Try it = From the account of the Amsterdam Public Library event below, list the kinds of cultural events that IHLIA is said to host.

Text block =
I’m from a generation when librarians raised a disapproving finger to their lips to shush even the quietest whispers. So it felt odd (but liberating) to sit with a group of some fifty people in the Amsterdam Public Library and be encouraged – by a teacher, no less – to raise our voices in a resounding chant. “Gender is like a banana! Gender is like a banana!”
The library’s sixth floor is home to the International Gay and Lesbian Information Center and Archives (IHLIA), the largest collection of LGBT resource material in Europe. A global list of keywords called the Homosaurus can help anyone search an online catalogue of over 100,000 titles of LGBT interest. IHLIA also hosts cultural events, such as films, book launches and exhibitions.
In this case, the opening of Gender as a Performance, a series of photographs by Chris Rijksen, winner of the Pride Photo Award 2012. Eliza Steinbock, lecturer of Literature and Art at Maastricht University, led the battle cry when she introduced Chris as a “canonized queer artist.” Quite an honor for the student still attending the Royal Academy of Art in The Hague (due to graduate in June.)
“Bananas are bananas because people say they are. Gender is constructed the same way. One is a woman because people say one is. One is a man because people say so. Therefore, gender is no more than a performative act, in no way related to any biological aspects.”

[Stored data]
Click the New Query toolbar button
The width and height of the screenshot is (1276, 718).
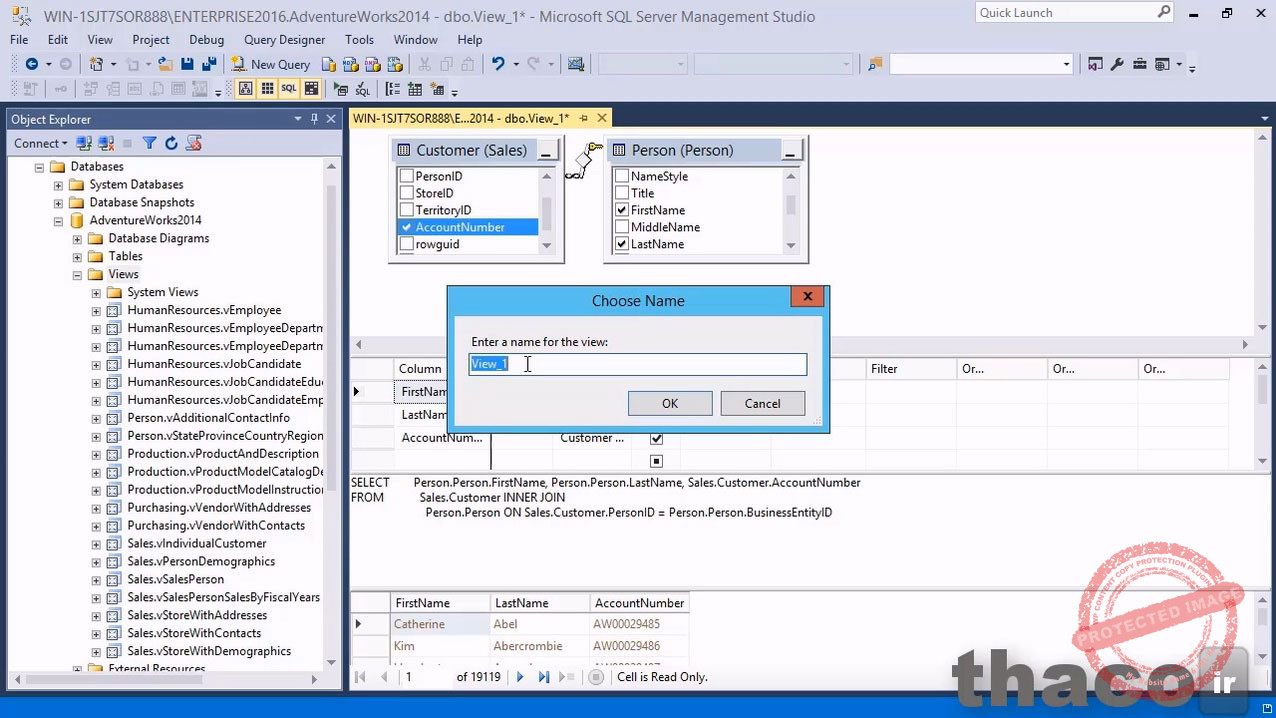[271, 64]
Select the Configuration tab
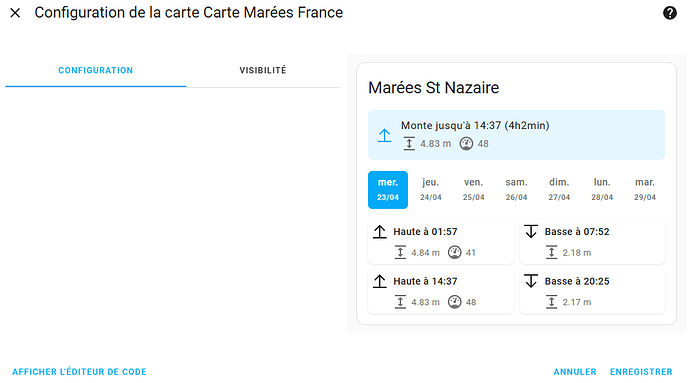Screen dimensions: 690x383 (95, 70)
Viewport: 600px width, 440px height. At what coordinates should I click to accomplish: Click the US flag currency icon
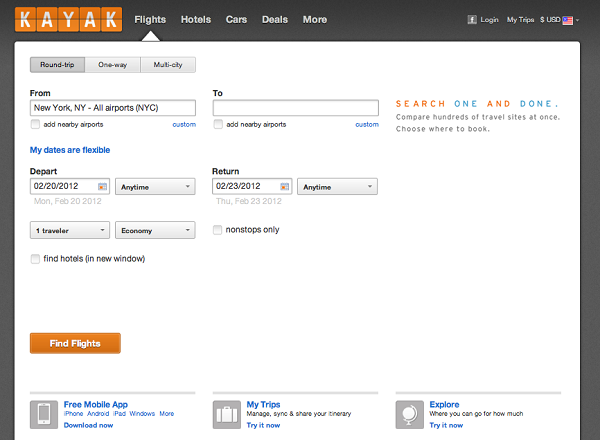pyautogui.click(x=567, y=20)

Response to the exercise = Films, book launches, and exhibitions.